** Dataset records follows **
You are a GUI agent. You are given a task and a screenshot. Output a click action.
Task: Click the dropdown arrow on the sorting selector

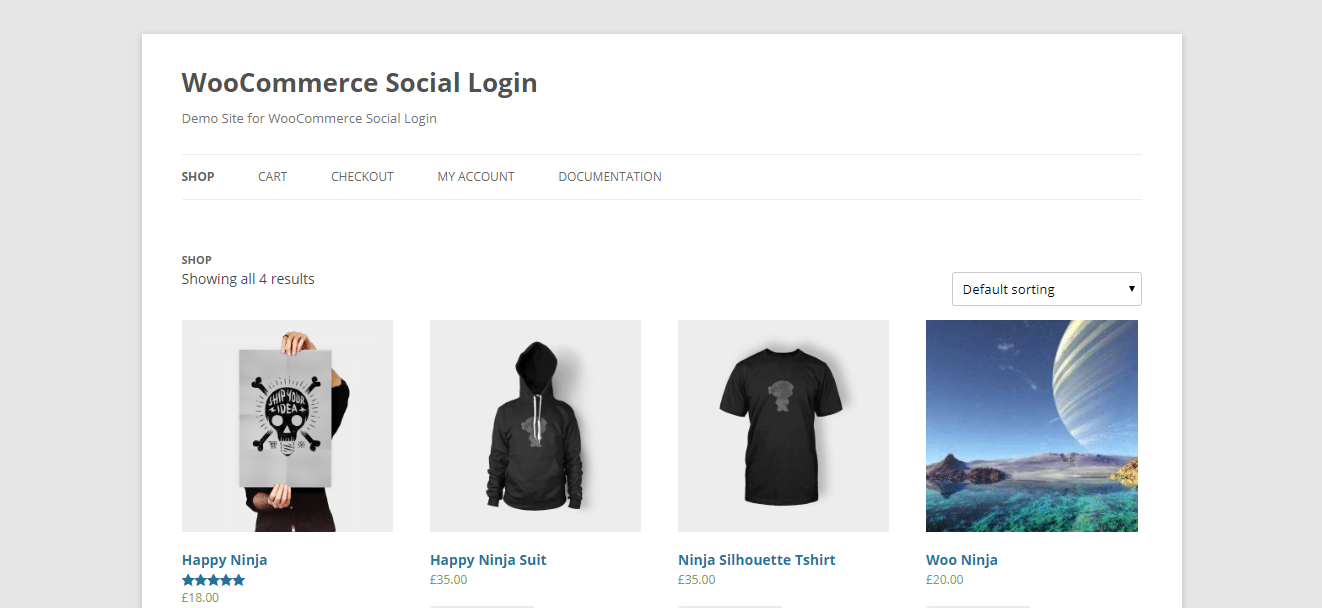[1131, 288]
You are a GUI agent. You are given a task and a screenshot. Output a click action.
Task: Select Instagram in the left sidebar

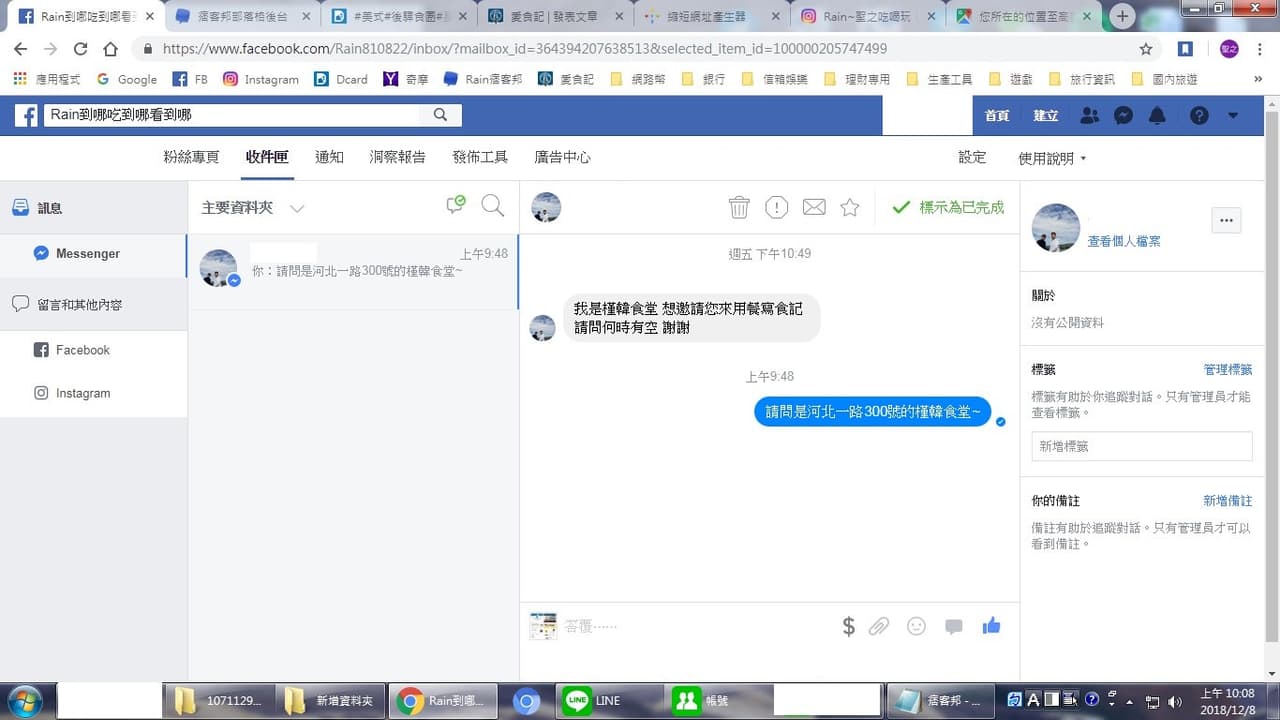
** End of Dataset records **
** Dataset records follows **
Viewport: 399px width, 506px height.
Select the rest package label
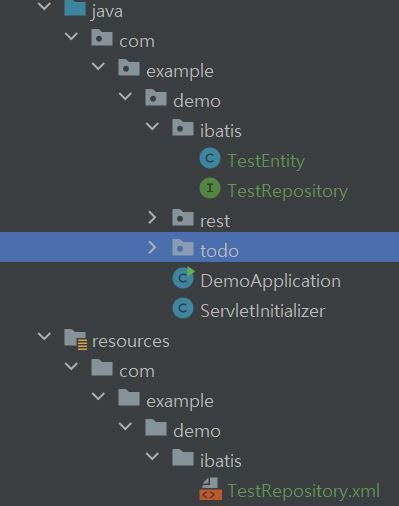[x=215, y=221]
** End of Dataset records **
** Dataset records follows **
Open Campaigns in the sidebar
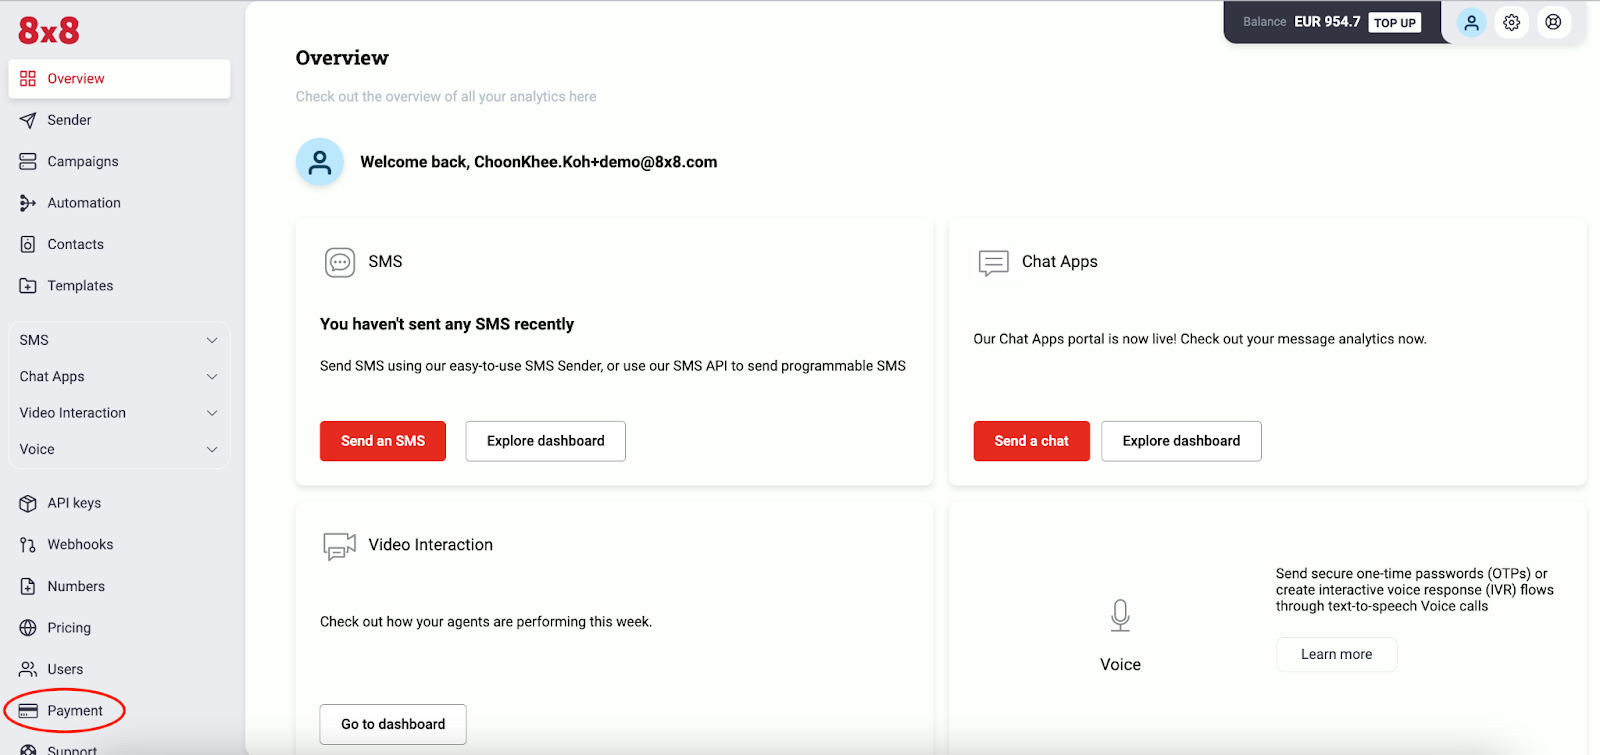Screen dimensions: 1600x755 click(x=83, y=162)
** End of Dataset records **
**Your instructions**
What is wanted is an exact copy of the lines above from the one containing "Task: Click the" through the one containing "Task: Select Instagram in the left sidebar", with no pictures in it.

**Output of the task**
Task: Click the dropdown arrow on the sorting selector

[1131, 288]
You are a GUI agent. You are given a task and a screenshot. Output a click action.
Task: Select Instagram in the left sidebar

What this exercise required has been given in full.